Task to complete:
From the line that contains "Task: Expand the More dropdown arrow" to the last line of the entries, set down each line exactly as written, both ends included, with nothing else.

Material for this task:

----

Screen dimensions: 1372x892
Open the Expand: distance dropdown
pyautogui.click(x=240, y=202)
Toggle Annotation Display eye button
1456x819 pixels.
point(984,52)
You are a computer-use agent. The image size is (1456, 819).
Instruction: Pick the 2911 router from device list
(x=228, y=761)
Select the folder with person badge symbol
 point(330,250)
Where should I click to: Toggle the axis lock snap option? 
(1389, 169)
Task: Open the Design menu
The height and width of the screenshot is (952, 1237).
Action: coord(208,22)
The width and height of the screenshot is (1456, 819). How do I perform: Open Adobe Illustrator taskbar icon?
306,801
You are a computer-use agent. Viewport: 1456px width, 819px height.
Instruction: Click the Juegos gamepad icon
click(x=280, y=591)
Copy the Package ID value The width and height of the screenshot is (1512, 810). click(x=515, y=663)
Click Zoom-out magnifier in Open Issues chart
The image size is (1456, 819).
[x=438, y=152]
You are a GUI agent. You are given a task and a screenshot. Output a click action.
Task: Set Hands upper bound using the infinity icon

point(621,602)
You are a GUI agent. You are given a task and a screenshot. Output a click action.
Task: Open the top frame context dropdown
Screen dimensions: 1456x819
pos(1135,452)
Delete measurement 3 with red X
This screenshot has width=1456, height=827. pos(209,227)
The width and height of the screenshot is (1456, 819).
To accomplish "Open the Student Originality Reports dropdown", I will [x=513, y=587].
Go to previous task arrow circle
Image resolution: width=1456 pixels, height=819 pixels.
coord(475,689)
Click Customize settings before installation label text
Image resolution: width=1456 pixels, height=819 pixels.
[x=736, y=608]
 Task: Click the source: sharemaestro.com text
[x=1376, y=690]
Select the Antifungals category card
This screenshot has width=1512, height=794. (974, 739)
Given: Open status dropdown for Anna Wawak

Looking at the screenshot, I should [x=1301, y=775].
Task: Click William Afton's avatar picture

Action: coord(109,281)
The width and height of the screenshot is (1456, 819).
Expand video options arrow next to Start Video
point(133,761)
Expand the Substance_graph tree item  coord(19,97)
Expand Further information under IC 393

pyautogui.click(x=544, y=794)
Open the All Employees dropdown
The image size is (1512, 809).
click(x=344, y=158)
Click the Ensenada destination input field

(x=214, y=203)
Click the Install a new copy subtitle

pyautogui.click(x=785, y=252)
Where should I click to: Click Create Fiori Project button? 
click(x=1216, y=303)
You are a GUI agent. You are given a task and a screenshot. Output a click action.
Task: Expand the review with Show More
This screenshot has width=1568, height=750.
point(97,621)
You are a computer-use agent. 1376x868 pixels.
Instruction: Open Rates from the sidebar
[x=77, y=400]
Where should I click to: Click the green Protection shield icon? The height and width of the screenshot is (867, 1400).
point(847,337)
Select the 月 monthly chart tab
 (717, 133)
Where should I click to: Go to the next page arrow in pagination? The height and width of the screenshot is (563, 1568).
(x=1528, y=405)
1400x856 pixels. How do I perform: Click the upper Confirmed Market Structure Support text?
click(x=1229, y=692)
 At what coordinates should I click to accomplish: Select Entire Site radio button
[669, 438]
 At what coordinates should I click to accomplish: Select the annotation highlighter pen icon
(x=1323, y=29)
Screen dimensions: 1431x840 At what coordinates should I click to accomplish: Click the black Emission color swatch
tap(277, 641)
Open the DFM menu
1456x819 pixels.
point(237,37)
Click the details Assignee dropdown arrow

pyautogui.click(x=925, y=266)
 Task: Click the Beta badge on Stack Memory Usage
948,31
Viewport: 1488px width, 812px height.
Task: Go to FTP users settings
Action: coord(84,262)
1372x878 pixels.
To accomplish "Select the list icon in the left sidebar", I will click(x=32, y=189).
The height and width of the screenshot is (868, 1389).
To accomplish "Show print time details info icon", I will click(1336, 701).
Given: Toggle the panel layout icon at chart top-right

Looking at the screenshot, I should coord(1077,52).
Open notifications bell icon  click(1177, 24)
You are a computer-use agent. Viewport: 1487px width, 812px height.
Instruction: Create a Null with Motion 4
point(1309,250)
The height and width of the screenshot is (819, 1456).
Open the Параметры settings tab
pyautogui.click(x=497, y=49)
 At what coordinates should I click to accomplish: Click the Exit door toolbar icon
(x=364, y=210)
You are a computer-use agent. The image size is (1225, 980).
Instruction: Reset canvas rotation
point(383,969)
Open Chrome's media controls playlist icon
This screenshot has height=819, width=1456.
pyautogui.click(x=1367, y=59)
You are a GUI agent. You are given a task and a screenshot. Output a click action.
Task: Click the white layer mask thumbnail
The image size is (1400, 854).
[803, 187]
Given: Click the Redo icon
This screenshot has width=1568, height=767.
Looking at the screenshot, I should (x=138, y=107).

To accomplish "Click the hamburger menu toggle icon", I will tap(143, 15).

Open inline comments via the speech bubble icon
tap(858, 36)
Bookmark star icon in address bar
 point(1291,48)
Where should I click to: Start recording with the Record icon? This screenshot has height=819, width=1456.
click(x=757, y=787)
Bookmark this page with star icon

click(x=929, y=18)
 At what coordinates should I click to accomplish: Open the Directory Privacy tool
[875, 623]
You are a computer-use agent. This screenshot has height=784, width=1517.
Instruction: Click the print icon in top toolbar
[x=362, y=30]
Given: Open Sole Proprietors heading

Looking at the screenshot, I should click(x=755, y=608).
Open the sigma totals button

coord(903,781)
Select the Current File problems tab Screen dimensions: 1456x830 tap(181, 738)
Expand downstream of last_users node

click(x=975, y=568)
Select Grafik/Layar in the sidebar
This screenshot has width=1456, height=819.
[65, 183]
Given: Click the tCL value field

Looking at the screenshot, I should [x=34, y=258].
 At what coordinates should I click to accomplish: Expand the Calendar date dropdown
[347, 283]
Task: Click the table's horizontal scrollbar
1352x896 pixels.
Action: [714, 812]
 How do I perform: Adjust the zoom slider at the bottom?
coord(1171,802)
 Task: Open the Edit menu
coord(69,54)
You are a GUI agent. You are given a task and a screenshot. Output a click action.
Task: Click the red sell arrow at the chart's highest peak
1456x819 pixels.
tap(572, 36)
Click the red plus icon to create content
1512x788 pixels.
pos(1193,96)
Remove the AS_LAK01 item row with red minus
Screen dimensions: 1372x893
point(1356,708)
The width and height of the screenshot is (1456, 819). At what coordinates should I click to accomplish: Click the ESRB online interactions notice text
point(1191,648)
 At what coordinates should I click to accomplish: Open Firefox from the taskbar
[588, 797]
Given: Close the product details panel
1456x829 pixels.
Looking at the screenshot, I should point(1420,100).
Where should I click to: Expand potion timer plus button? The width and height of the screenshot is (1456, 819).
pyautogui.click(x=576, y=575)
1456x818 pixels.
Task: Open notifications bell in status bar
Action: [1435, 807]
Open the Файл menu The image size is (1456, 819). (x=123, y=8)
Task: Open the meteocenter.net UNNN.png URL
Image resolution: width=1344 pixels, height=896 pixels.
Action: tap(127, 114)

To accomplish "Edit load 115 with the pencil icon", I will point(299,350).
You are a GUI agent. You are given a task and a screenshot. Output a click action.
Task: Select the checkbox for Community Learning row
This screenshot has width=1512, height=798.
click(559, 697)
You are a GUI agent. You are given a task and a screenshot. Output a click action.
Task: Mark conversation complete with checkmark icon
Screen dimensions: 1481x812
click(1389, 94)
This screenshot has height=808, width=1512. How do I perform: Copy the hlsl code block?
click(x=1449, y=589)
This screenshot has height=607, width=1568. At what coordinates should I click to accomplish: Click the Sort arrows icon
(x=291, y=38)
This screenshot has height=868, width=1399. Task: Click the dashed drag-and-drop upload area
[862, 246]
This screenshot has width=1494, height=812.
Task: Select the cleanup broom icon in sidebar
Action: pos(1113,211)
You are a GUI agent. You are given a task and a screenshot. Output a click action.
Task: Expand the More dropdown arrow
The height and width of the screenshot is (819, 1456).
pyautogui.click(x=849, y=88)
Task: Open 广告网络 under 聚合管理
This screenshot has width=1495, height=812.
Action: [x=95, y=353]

----

Written solution:
Task: Expand the More dropdown arrow
The height and width of the screenshot is (819, 1456).
pyautogui.click(x=849, y=88)
Task: Open 广告网络 under 聚合管理
This screenshot has width=1495, height=812.
Action: [x=95, y=353]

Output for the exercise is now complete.